PitchBook estimates MLB clubs offered a 669% price return from 2002 to 2021 compared to 458% returns on the S&P 500. (The private equity firms rushing to invest in sports aren’t doing it for their health.)
Rob Mains has written extensively about the economics of ownership at Baseball Prospectus, frequently explaining why “it’s about the capital appreciation, not the current income.” Back in 2018, he looked at some of the ways in which — contrary to what Manfred claimed — that capital appreciation is incredibly low-risk. MLB’s exceptional legal monopoly means teams face little to no competition and they essentially can’t fail. Case in point, the Montreal Expos no longer exist, but their principal owner was able to sell the team back to MLB for 10 times his initial investment and get an interest-free loan from the league to help fund his purchase of the Marlins. All the while, owners receive subsidies in the form of partially taxpayer-funded stadium deals and labor law loopholes.

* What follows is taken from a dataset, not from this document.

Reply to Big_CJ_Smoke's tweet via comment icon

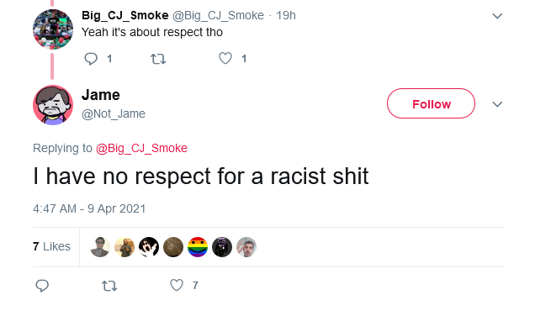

But even if you didn’t bother to click any of those links, you know that owning a baseball team is a good investment because savvy businessmen who would rather pinch pennies than field one of the best players in the game are eager to own one. To care about baseball is to confront over and over again the inescapable cynicism that the game you love is, at its cold, hard core, a business. Now MLB suddenly expects us to believe these billionaires got involved in spite of the implications for their bottom line?
This matters not just because we should hold powerful people accountable for the things they say publicly. The protracted CBA negotiations are close to compromising an on-time start to the regular season. It takes two sides to miss games and the union’s resolve to walk away from the table with material gains requires a willingness to sacrifice paychecks. But it’s worth delineating the different economic context and pressures on either side.

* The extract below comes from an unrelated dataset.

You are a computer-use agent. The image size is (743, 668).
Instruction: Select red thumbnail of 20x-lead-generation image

I’ve written before about how the owners’ behavior can and should be different by virtue of their longer-term literal investment in the game. Players have to maximize earnings in the window of their peak physical ability, but owners’ own financial interests are best realized by prioritizing the future relevance and vitality of baseball. It’s hard to put a number on the waning patience among fans for a resolution to this fight or the potential disillusionment that could come from a disrupted season, but Manfred himself said he sees “missing games as a disastrous outcome for this industry.”
He can obfuscate the reality, but the owners need a thriving industry to get the kind of return on their investment they’ve gotten used to.
Do you know how else I know Manfred isn’t telling the truth? Because if he were, he wouldn’t be a very good commissioner. If it was true, he would be failing in his de facto fiduciary duty to the owners. Say what you will about Bud Selig, but under his commissionership, team valuations skyrocketed. He made being a baseball owner into a very lucrative proposition. So Manfred is saying that during his reign, that has ceased to be the case. Or he’s lying.